Hemangioblastoma Treatment

Hemangioblastoma is often treated by surgical resection and stereotactic radiosurgery. Surgical resection is considered a standard of treatment and should be offered to the patient unless the risk of operation outweighs its potential benefits ; stereotactic radiosurgery of the tumor using either a linear accelerator.

Surgical Therapy
Surgical treatment of hemangioblastomas is total resection, remove tumor with the main goal being the preservation of surrounding neural tissue. The tumors usually are well demarcated from the surrounding brain or spinal cord, but this border of separation does not contain any particular membrane or capsule. If a hemangioblastoma can be completely removed and is not associated with von Hippel Lindau disease, then a patient is cured.
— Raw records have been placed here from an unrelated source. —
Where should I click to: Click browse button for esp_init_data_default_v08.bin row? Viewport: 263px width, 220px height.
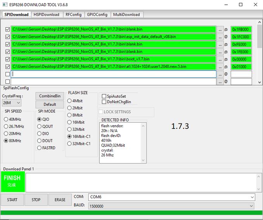[220, 37]
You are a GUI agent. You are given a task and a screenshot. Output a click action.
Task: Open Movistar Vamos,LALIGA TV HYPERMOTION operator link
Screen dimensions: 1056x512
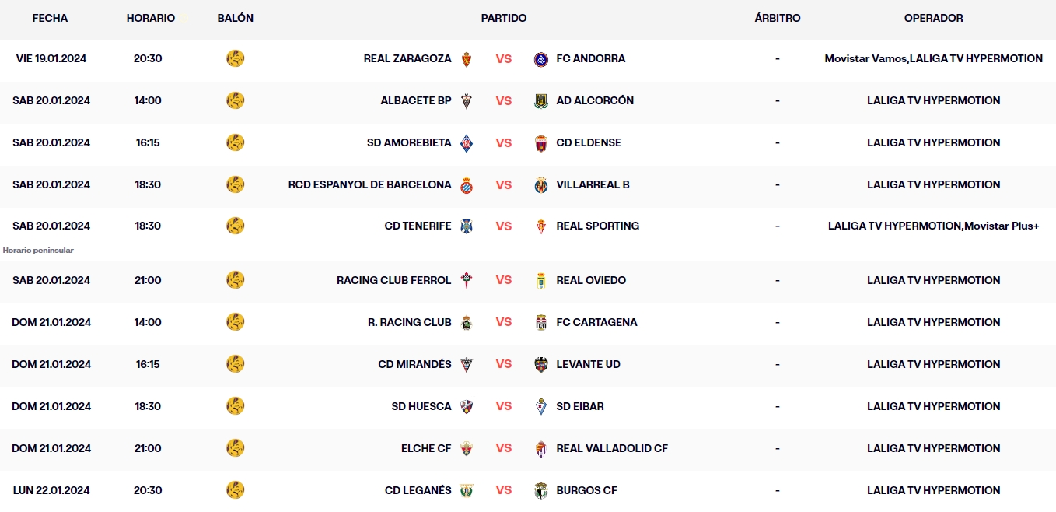click(933, 58)
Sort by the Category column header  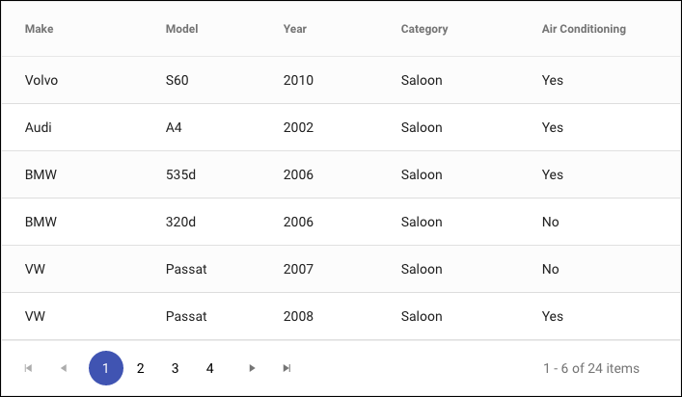click(424, 29)
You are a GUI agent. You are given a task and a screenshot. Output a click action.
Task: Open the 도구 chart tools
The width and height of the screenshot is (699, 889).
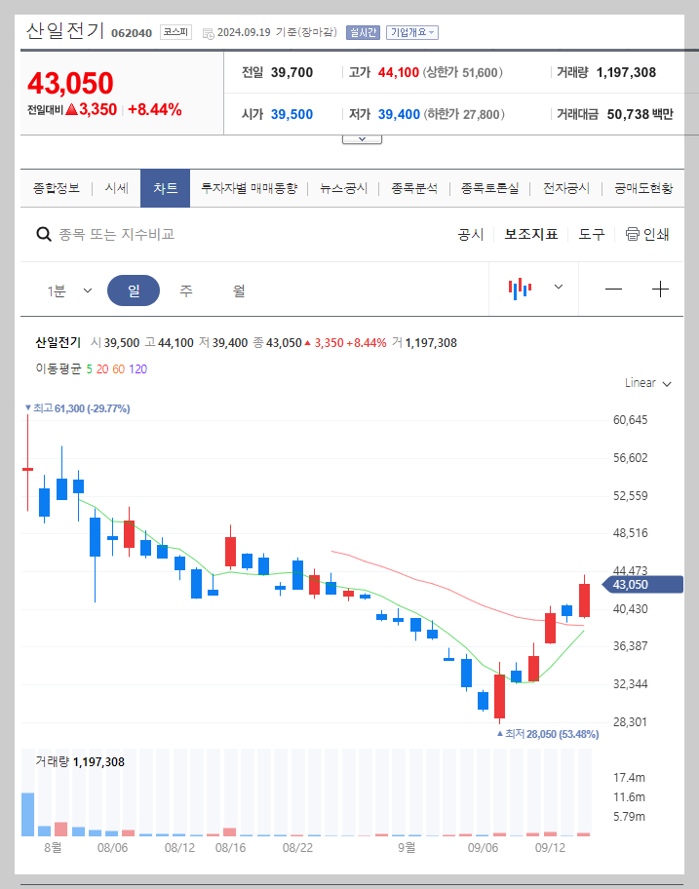pyautogui.click(x=591, y=234)
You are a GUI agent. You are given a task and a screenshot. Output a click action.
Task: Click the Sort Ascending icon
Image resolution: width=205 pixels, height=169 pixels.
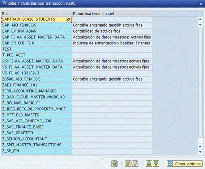149,164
The surgical approach must be wide enough to avoid compression of the healthy tissues during retraction. In the typical case of a cystic hemangioblastoma, only the solid portion of the tumor needs to be removed; the adjacent cyst that is drained during surgery, will eventually disappear once the tumor nodule is removed. Thorough evaluation of preoperative imaging studies is the key to the safest possible exposure of the tumor. In addition to MRI and CT scans, review the angiography findings to identify the principal blood supply to the tumor mass.

Radiation therapy
Radiation therapy for hemangioblastomas suggest that high-dose irradiation (4500 to 5000 rad given over 4.5 to 5 weeks) may significantly reduce the size of the tumor or at least retard its rate of growth; decrease its vascularity; and extend the symptom­free interval and survival time of patients. One tangible effect of radiation on the tumor, besides the decrease in size and vascularity seen on angiograms, is the resolution of erythrocytosis. However, it should be emphasized that, unlike surgical resection, radiation treatment is not curative. There is little justification for considering radiation therapy for this benign lesion in the cerebellum, spinal cord, or cerebral hemisphere. For inoperable lesions in the brain stem or for solid lesions of the cerebellum that extend into the brain stem via the cerebellar peduncles, however, radiation therapy may be the only choice.

Stereotactic radiosurgery for recurrent and multifocal hemangioblastoma involves the brain stem. Stereotactic radiosurgery offers added benefits over conventional radiation for patients with the VHL complex who are at risk of developing further lesions with time. Because the radiation is tightly focused, subsequent lesions can be treated without significantly increasing the radiation exposure of the surrounding normal brain.

The main potential complication of radiosurgery is the chance that radiation may destroy the tumor but injure the adjacent normal brain. Such damage is called radiation edema, or in severe cases, radiation necrosis. Particularly for small tumors, the likelihood of radiation injury to the brain is low.